What I've understood so far is that we can use a pre-trained model in pytorch. I've found an article which was using this model in the .eval() mode but I have not been able to find any tutorial on using such a model for training on our own dataset. I have a very small dataset and I need transfer learning to get results. My goal is to only train the FC layers with my own data. How is that achievable in Pytorch without complicating the code with OOP or so many .py files. I have been having a hard time figuring out such repos in github as I am not the most proficient person when it comes to OOP. I have been using Keras for Deep Learning until recently and there everything is easy and straightforward. Do I have the same options in Pycharm?
I appreciate any guidance on this. I need to run a piece of code that does the semantic segmentation and I am really confused about many of the steps I need to take.
Assume you start with a pretrained model called model.
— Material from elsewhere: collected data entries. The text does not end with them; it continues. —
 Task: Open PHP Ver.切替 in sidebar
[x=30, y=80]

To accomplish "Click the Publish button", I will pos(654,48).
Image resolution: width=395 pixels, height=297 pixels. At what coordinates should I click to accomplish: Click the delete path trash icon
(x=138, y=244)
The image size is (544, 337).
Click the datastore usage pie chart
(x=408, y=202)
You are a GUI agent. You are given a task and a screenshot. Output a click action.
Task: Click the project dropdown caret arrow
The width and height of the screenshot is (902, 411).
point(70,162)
All of this occurs before you pass the model any data.
You want to find the layers you want to train by looking at all of them and then indexing them using model.children(). Running this command will show you all of the blocks and layers.
list(model.children())
Suppose you have now found the layers that you want to finetune (your FC layers as you describe). If the layers you want to train are the last 5 you can grab all of the layers except for the last 5 in order to set their requires_grad params to False so they don't train when you run the training algorithm.
list(model.children())[-5:]
Remove those layers:
layer_list = list(model.children())[-5:]
Rebuild model using sequential:
model_small = nn.Sequential(*list(model.children())[:-5])
Set requires_grad params to False:
for param in model_small.parameters():
param.requires_grad = False
Now you have a model called model_small that has all of the layers except the layers you want to train. Now you can reattach the layers that your removed and they will intrinsically have the requires_grad param set to True. Now when you train the model it will only update the weights on those layers.
model_small.avgpool_1 = nn.AdaptiveAvgPool2d()
model_small.lin1 = nn.Linear()
model_small.logits = nn.Linear()
model_small.softmax = nn.Softmax()
model = model_small.to(device)